Ok! Sold! I buy Creative Cats, Color Me Calm, and Let It Go because I can’t decide which theme will be the most calming, probably pushing another couple into the best seller list in my enthusiasm. I am now ready to center myself in my new box of Crayola. Well, maybe not right now. When I can find the time I definitely will.

As it is I scrawl these words in the dim light of the 2 AM moon, awake and dissecting my to-do list filled with first world problems. The irony does not escape me that I write of coloring while my brand new books beside me could be the very remedy to lull me into a relaxing slumber.   Still I write and think and 2 AM turns to 3 AM and my troubles have not dissolved in languid locks of mermaid hair and friendly ocean fish. The pictures remain as black and white as the words on this page.

I aspire to the promises of my coloring books, of inner peace and serenity. I also aspire to a completely clutter-free house, a manageable pile of laundry and keeping a grip on my sanity in our crazy extra-curricular calendar.

My aspirations remain stubbornly mostly such.
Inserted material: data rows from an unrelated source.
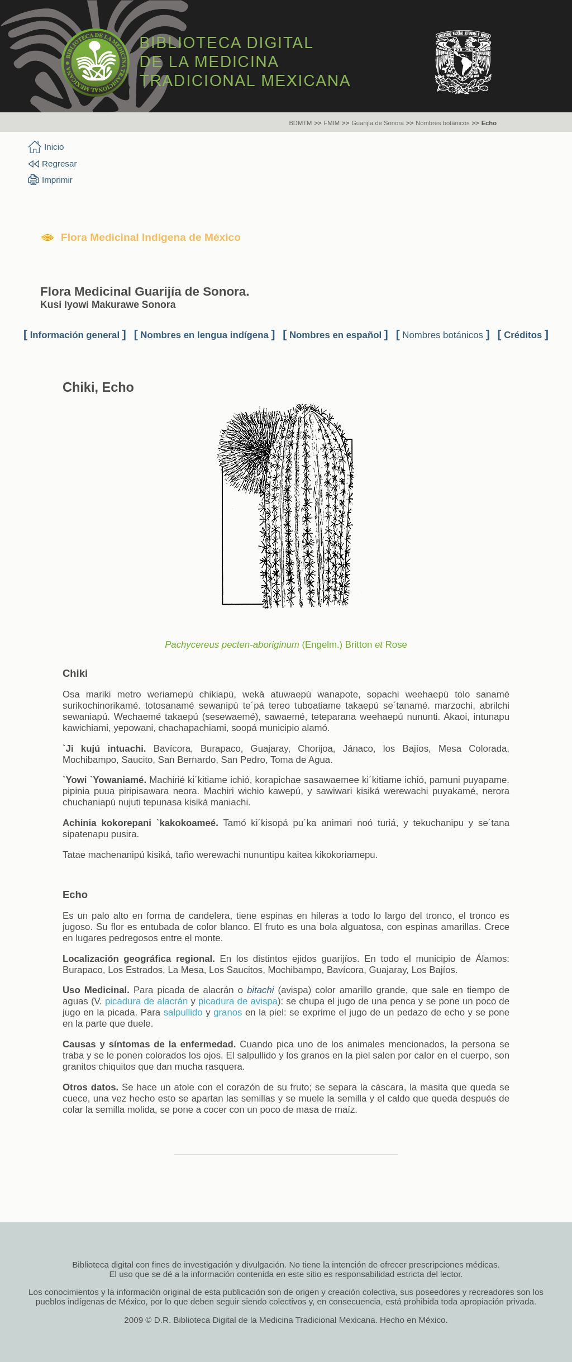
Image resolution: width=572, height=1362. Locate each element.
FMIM (332, 123)
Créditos (523, 335)
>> (317, 123)
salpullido (183, 1012)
Serenity versus accomplishment locked in mortal combat, coloring books buried in busy-ness.

Yet in the morning I witnessed the power of the coloring book in action!

A 10 year old boy at school got himself into such a state of wound up adolescent agitation that he refused to join his class.  He raged tearfully for an hour, unable to listen to reason and compassion from any source, to the point where he was almost hysterical in his frustration with his parents, adults who just ‘weren’t understanding him’ and the world in general. We let him be and he rocked and sobbed until the school counselor brought in a box of scented markers and 2 sheets of ‘mandala’ coloring pages. Quietly she began coloring and then he picked up a marker and joined her. Within moments this child, who had raged against the world so bitterly, was calm and coloring. When he finished the mandala he started, unbidden, on his school work and remained productively at peace the rest of the day.

I came home and gave the mermaid dark flowing locks and set her free in a sea of brightly colored fun fish.

It occurs to me that those in the know, who have this adult coloring thing down to a fine art, do so not as much to color a picture but to use it as a tool to create a quietness – out of which life can happen in a happier and more receptive setting.